Often, the process flow of many big data projects is iterative, which means a lot of back-and-forth testing new ideas, new features to include, tweaking various hyper-parameters, and so on, with a fail fast attitude. The end result of these projects is usually a model that can answer a question being posed. Notice that we didn't say accurately answer a question being posed! One pitfall of many data scientists these days is their inability to generalize a model for new data, meaning that they have overfit their data so that the model provides poor results when given new data. Accuracy is extremely task-dependent and is usually dictated by the business needs with some sensitivity analysis being done to weigh the cost-benefits of the model outcomes. However, there are a few standard accuracy measures that we will go over throughout this book so that you can compare various models to see how changes to the model impact the result.
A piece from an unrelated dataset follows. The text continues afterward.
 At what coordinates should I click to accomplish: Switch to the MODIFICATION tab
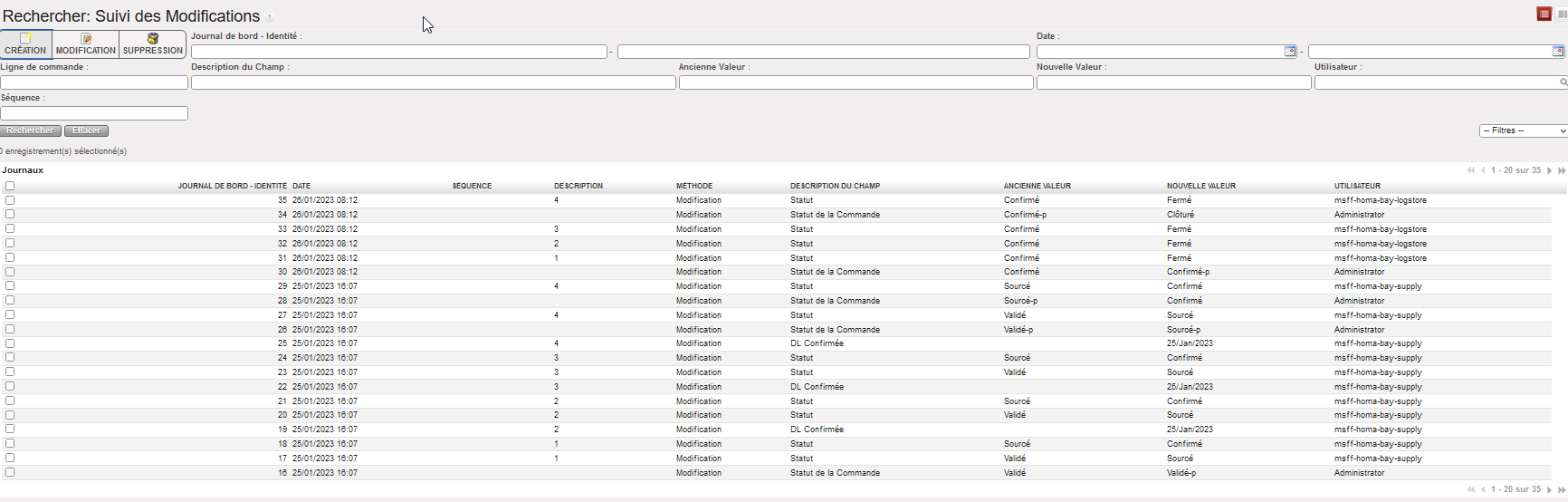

Data science - an iterative process
H2O is constantly giving meetup talks and inviting others to give machine learning meetups around the US and Europe. Each meetup or conference slides is available on SlideShare (http://www.slideshare.com/0xdata) or YouTube. Both the sites serve as great sources of information not only about machine learning and statistics but also about distributed systems and computation. For example, one of the most interesting presentations highlights the "Top 10 pitfalls in a data scientist job" (http://www.slideshare.net/0xdata/h2o-world-top-10-data-science-pitfalls-mark-landry)